Our study has some limitations. First, based on some standards for structural equation modelling, there were a relatively small number of participants in our study [39]. Second, in future research on the relationships among variables, a longitudinal study or experimental study should be used instead of a transversal study/cross-sectional analysis. Moreover, subsequent studies should consider gender-homogeneous groups because of the higher level of emotional eating associated with depression, anxiety and stress in women compared to men [40]. In addition, it is important to note that in the present study, we used a measure of snacking based on a single item. However, in our previous research using this single-item scale, snacking was a reliable predictor of similar eating behaviours [1]. In the future research to measure snacking, more comprehensive dietary measure could be used (e.g., Dietary History Questionnaire, the Automated Self-Administered 24-h Dietary Assessment Tool). This would allow to select for analysis a group of participants who eat similarly (e.g., three meals per day). Lastly, the next research should split data between normal weight and overweight individuals o find the difference and similarities between both groups with various BMI categories [8].

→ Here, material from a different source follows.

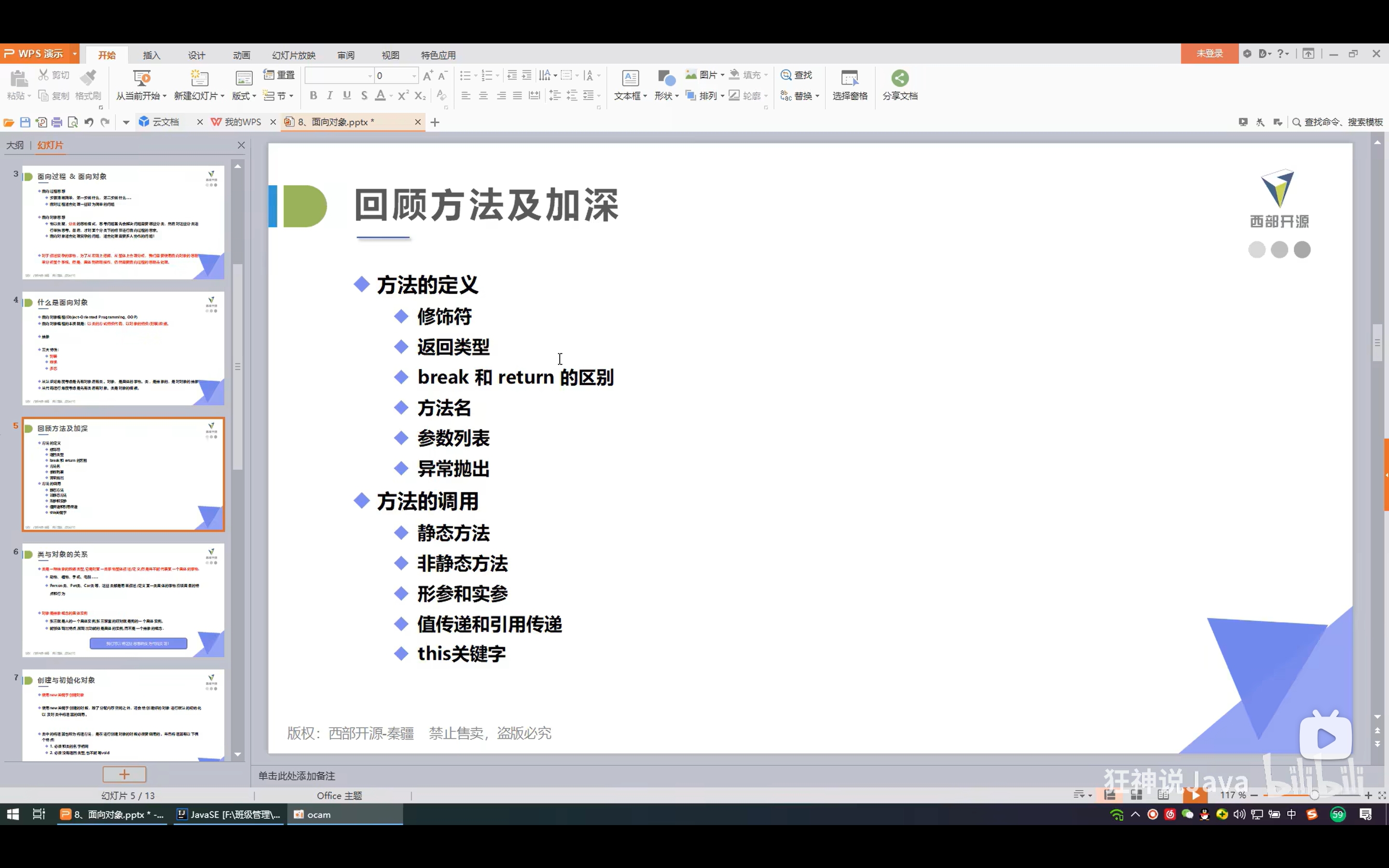Click the Print icon in quick toolbar
The image size is (1389, 868).
tap(57, 122)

Our findings present significant relationships among (almost all) food-related behaviours, emotional functioning and body mass index. However, future research about pathways from negative emotions/emotional dysregulation to snacking and from snacking to body mass index should be conducted.

What is already known on this subject?

Food-related behaviours can be maladaptive (e.g., emotional eating, snacking) and be connected with negative emotions, emotional dysregulation and stress. No previous studies have empirically verified in one model the relationship between food-related behaviours and emotional functioning and body mass index (BMI).

What does this study add?

Our model has shown that stress, negative emotions and emotional dysregulation have a direct impact on food-related behaviours and an indirect impact on BMI. Whereas, snacking has an indirect effect on body mass index via emotional eating.